1) Marzell Kräuterbuch 107f.

2. Wie die nahverwandte Zwetschge (siehe dort) erscheint die Kriechenpflaume als Liebesorakel. In der Thornasnacht nach dem Gebetläuten schüttelt man den "Zipperbaum" und spricht:


"Zipperbaum i schüttel di(ch)
Freundeslible (= Feinsliebchen?) rüttl di(ch),
Und wo si werd mei Freundlibla meid'n,
Doa wird a Hündla bell'n" 2).

2) Marzell Bayerischer Volksbote 10; vgl. auch Leoprechting Lechrain 205.

3. Wenn die Kriechenpflaume in der letzten April oder ersten Maiwoche blüht, so ist die Roggenernte noch vor Jakobi 3), oder "so vêl Wêke (Wochen) nâ Wulprecht (1.Mai) de Krekelbom blêgt, so vêl Wêke nâ Jakob ös dat Korn rîp" 4), vgl. Schlehe.

3) Frischbier Naturkunde 320; Treichel Westpreußen VII, 572; Yermoloff Volkskalender 217 .
4) Frischbier a. a. 0.

4. In einer oberösterreichischen Sage befreit ein Handwerksbursche ein Haus dadurch von Nattern, daß er um einen "Kriechenbaum" dürres Holz und Reisig im Kreise legt.

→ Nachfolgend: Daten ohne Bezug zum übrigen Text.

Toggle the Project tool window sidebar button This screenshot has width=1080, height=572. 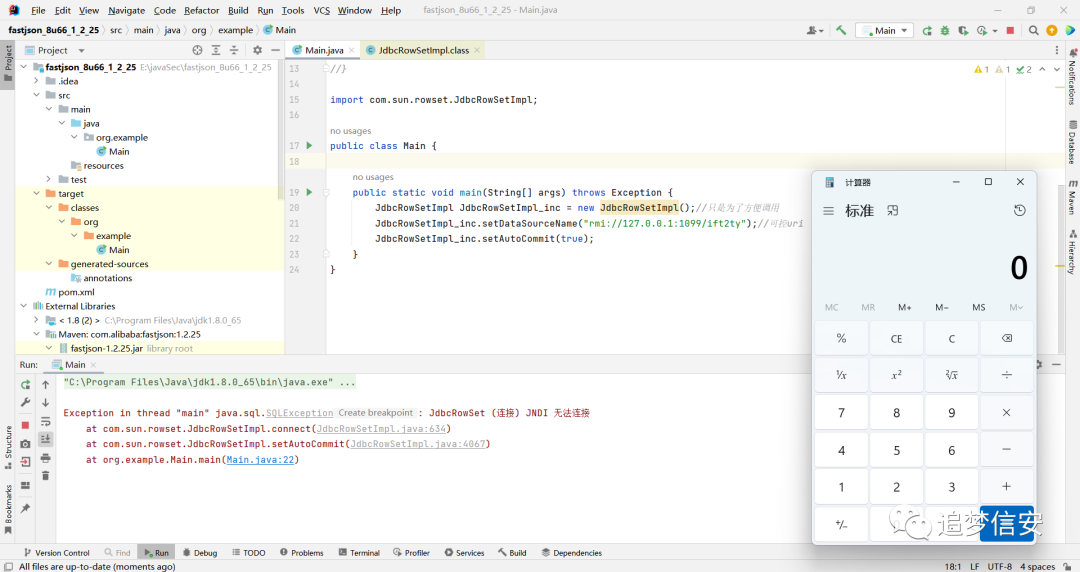tap(8, 63)
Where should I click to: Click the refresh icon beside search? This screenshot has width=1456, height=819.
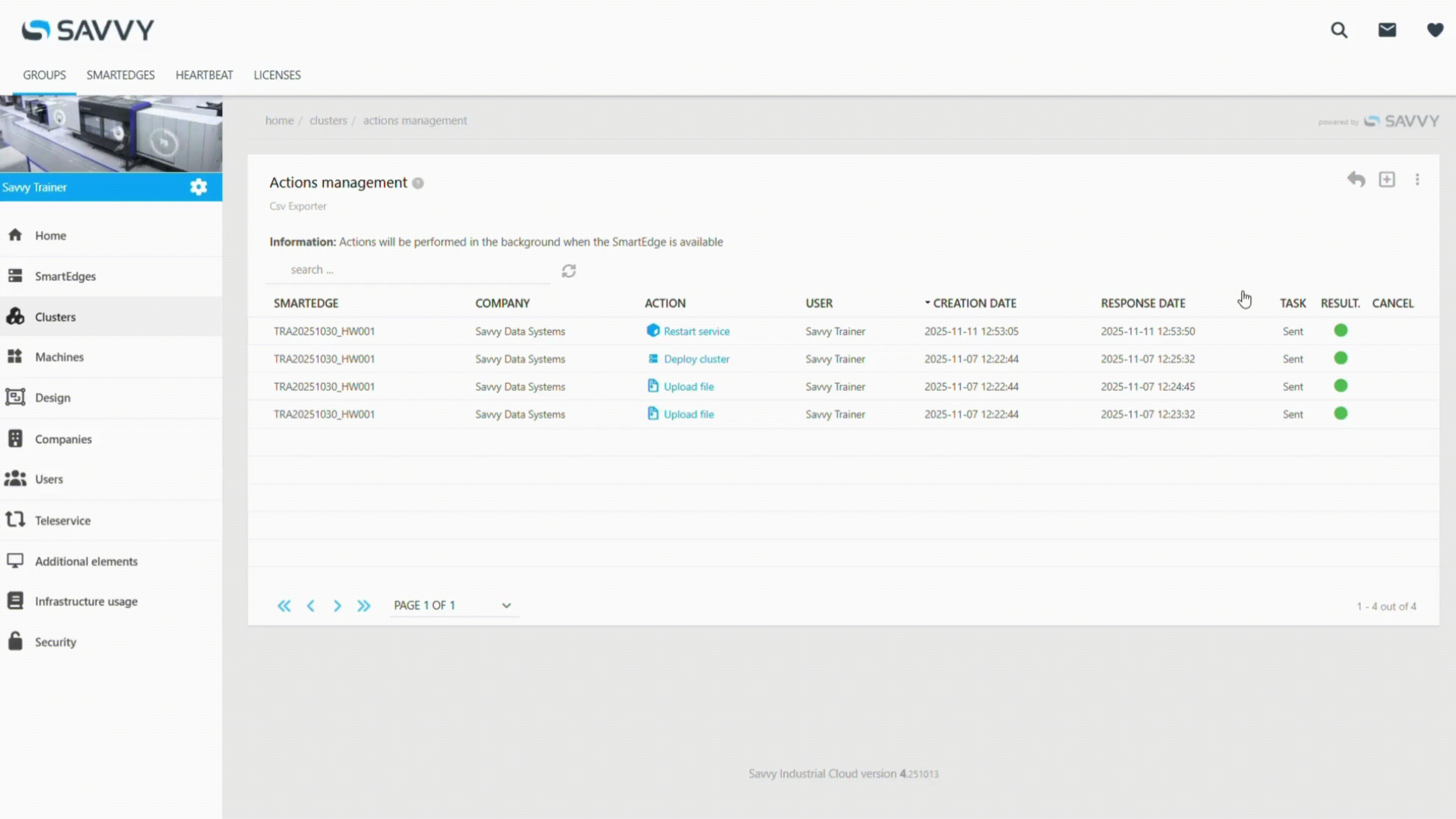(569, 271)
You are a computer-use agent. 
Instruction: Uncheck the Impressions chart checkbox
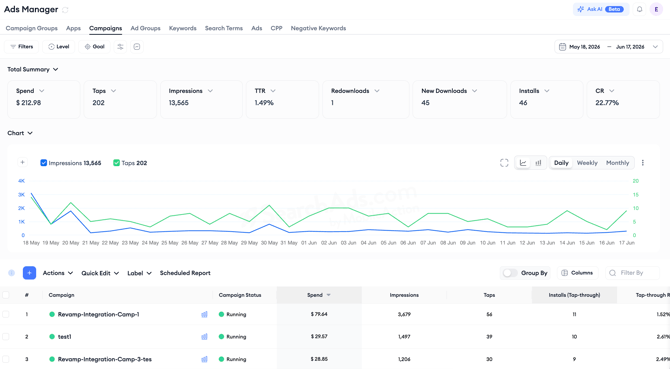pyautogui.click(x=44, y=163)
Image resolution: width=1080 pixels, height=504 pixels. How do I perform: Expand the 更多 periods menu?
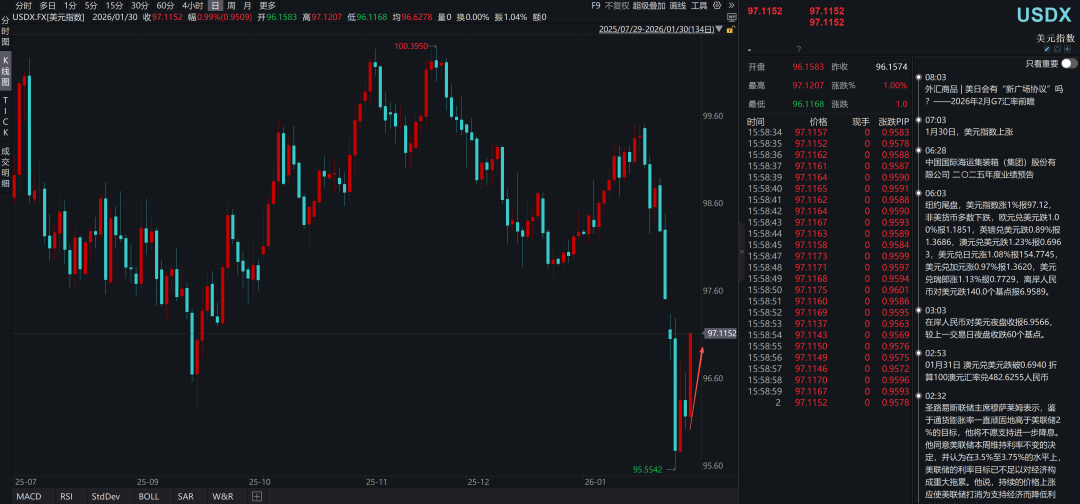point(267,6)
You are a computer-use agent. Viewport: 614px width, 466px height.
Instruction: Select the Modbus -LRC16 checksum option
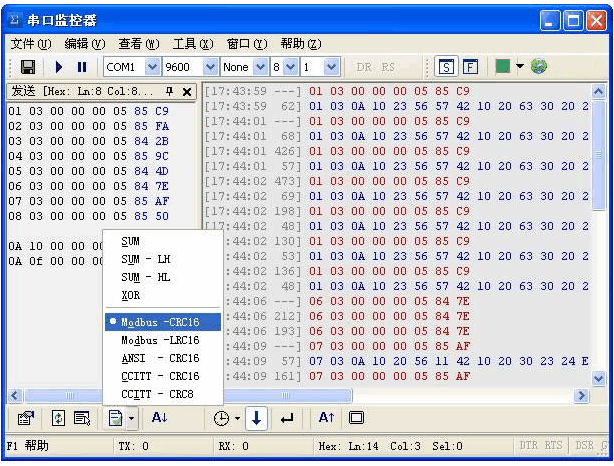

In den Kreis stellt er sich und beschwört die Schlangen, nachdem er das Holz angezündet. Diese kommen herbei und verbrennen im Feuer 5), vgl. Esche (S. 2, 999 f.). Die Frucht des "Zibartlibaumes" erscheint in Zwergensagen als eine für besser geachtete Speise 6), vielleicht ein Hinweis auf eine sehr alte Kultur der Kriechenpflaume.

5) Baumgarten Aus der Heimat 1862, 119.
6)Lütolf Sagen 369.


Marzell.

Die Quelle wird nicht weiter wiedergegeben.